Let’s start with the premise. The idea of a magocracy where there’s unrestricted use of magic (including the type of magic that requires a pile of corpses in order to work) is an interesting one, the magical system is the type that has definite rules, but not so many that you need an appendix (or, gods forbid, a guidebook) to decipher all of them. Ninavel in particular really comes alive, and I wish there were more scenes set in the city before they set out. The story is told from the perspectives of both Dev and Kiran (Dev in first person, Kiran in third) with the perspective switches clearly marked out in the text.
And then there’s the mountain climbing porn.
The author has a lot of experience climbing mountains, and the actual act of crossing the Whitefire mountains takes up a good chunk of the book (hence the title), a chunk of the book that involves avalanches, risky climbs, and sheltering in caves from a storm, you know, all the things you would expect from an adventure involving mountain-climbing.
Even if you’re not a fan of mountain-climbing, there’s still plenty of character drama to keep you engaged. Dev is a man who has very recently been cheated by his conniving ex-partner and is singularly driven to complete his deadly mission for the sake of a promise he made to a dying friend to protect his daughter (currently destined for a life in the world’s most unethical pleasure house) and Kiran is on the run from a mage who practically owns him (and he’s keeping his share of secrets as well, not from the reader, but definitely from Dev). Other important characters are Pello, a spy of the sort who would sell out his own mother if he had something to gain from it, and Cara, who heads the team of outriders (scouts) which Dev and Kiran join as a pretext for their smuggling operation. The characters are all very human. Some books that I’ve read (Maledicte being one of the worst offenders) have characters that seem more like prose-dispensing machines than flesh and blood people, not so here. One of the more memorable scenes for me was when Cara cusses Dev out for doing something really, really stupid. She was saying pretty much what I was thinking. Also, Ruslan is one of my favourite types of villain, arrogant, powerful, cruel, brilliant, even tender….before he goes back to being cruel.
Speaking of Cara, it’s nice to see a very sexually-active woman who isn’t slut-shamed. In fact, when Dev complains that she’s been wasting time and possibly compromising their mission by making out with a potentially dangerous man, she replies: “Spy or no, he’s not bad-looking” (and that he has a nice ass).

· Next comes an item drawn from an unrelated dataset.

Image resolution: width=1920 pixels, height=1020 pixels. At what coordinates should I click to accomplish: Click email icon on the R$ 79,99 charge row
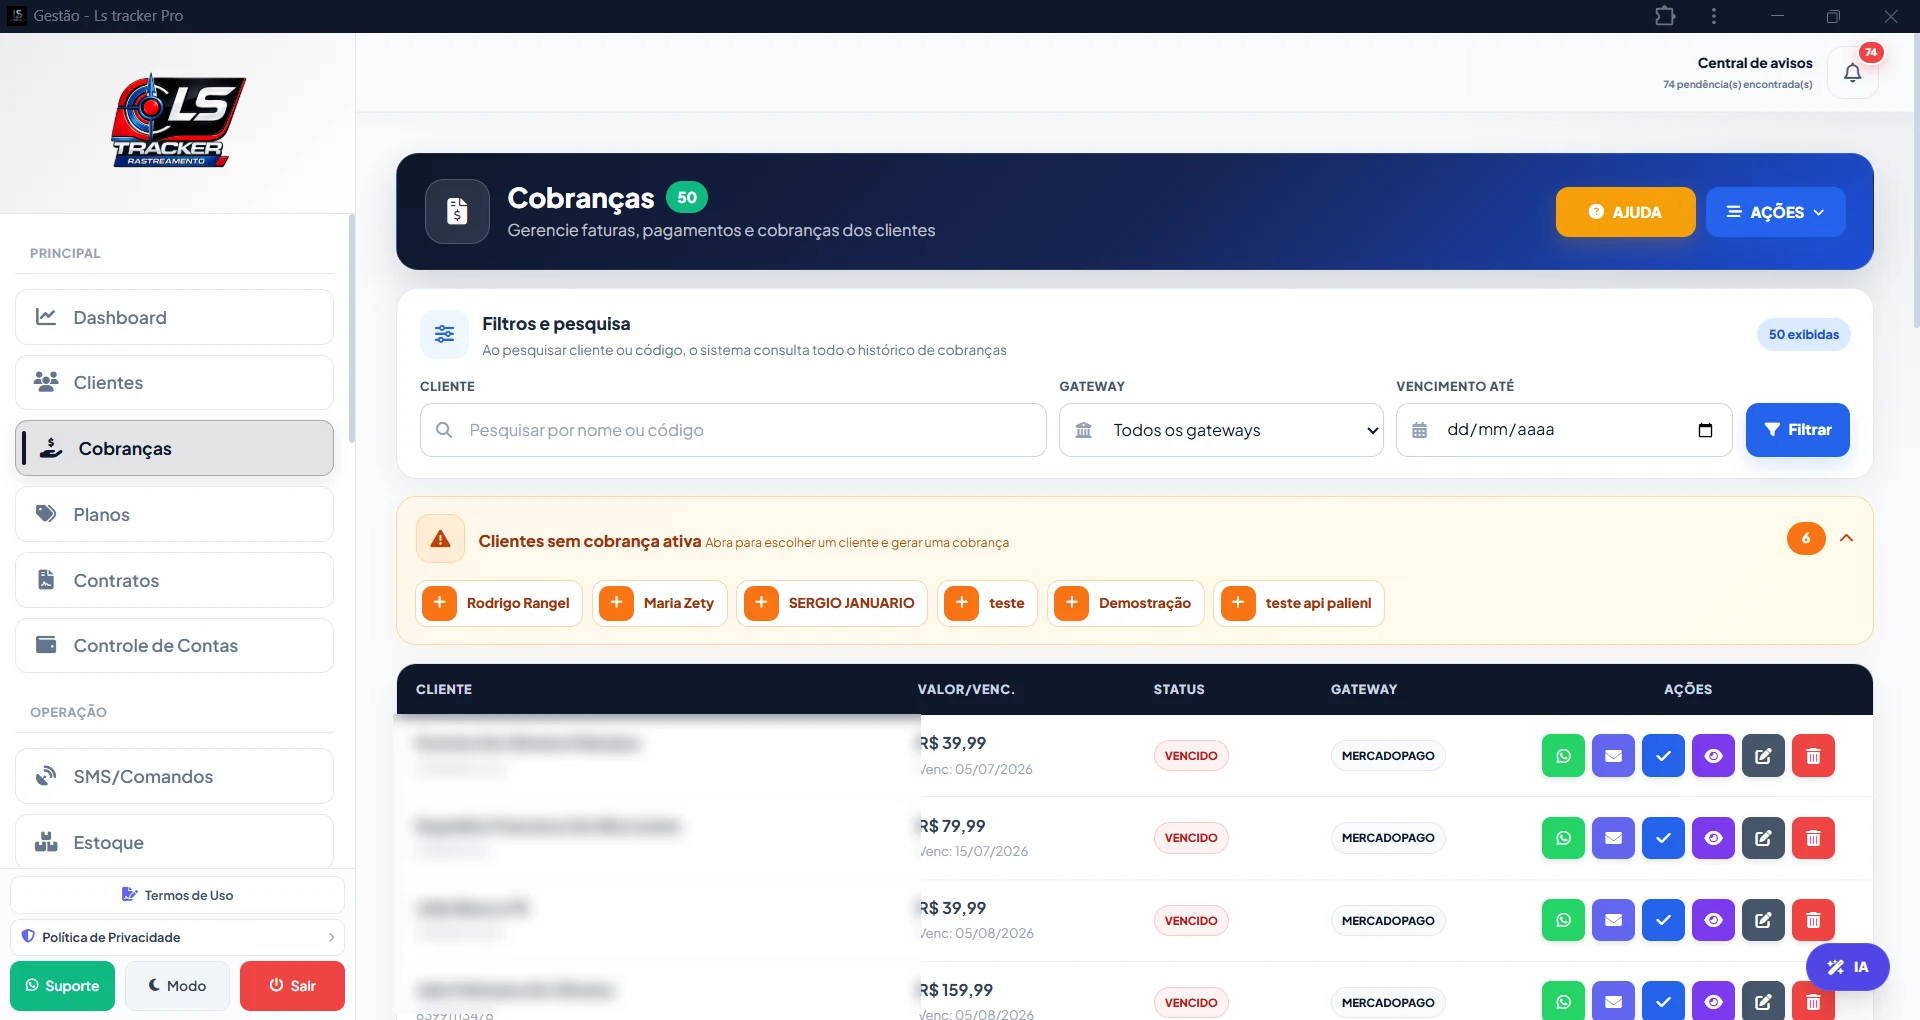(1613, 838)
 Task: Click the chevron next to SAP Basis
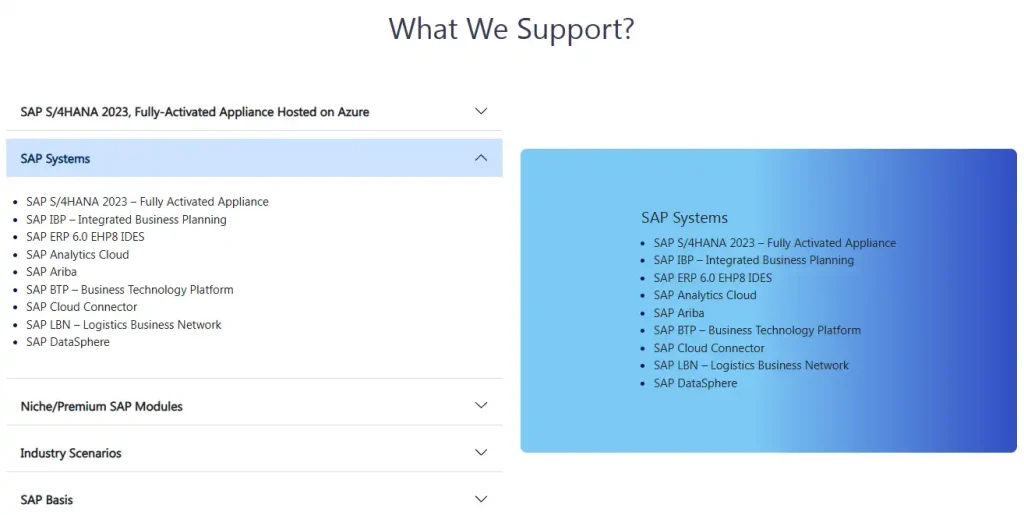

It’s also refreshing to read an epic fantasy that isn’t Whites-Only-Except-On-This-One-Continent-Full-of-POC. There are a bunch of people of colour in The Whitefire Crossing, including Dev himself (brown skin and dark hair and eyes appear to be dominant in his country). However (and this is a big however) all of the antagonists except one are described as having “slanted eyes” (the third has brown skin, like Dev). Jylla, Dev’s ex, has the same trait, and she’s a conniving, selfish twatwaddle (although Dev admits that damn, he could use her skills, because she was always so much better at manipulating people). On the “well, that’s kind of creepy” front, we have one of the antagonists lustfully leering at Kiran as he lovingly describes how he’s going to make Kiran a mindless zombie slave for the rest of his life. Which is not creepy, or in any way suggesting that same-sex attraction is predatory OH WAIT YES IT IS! To be fair on this front, though, there is the casual suggestion from Cara that it would have been easier if Dev had just brought Kiran “for a little fun in bed” and Dev has his entire motivation to take care of his friend’s daughter, although that’s more of a father-son type relationship.
I’m telling you this because, judging by the review of The Tainted City, POC and LGBT+s get a bit more positive exposure, but you wouldn’t know it by reading The Whitefire Crossing, or it could be that I’m just over-analyzing everything.
Anyways, you can bet I’ll be picking up The Tainted City, because I like these characters, and I want to know what’s happened to them, and apparently IT’S SET ALMOST ENTIRELY IN NINAVEL!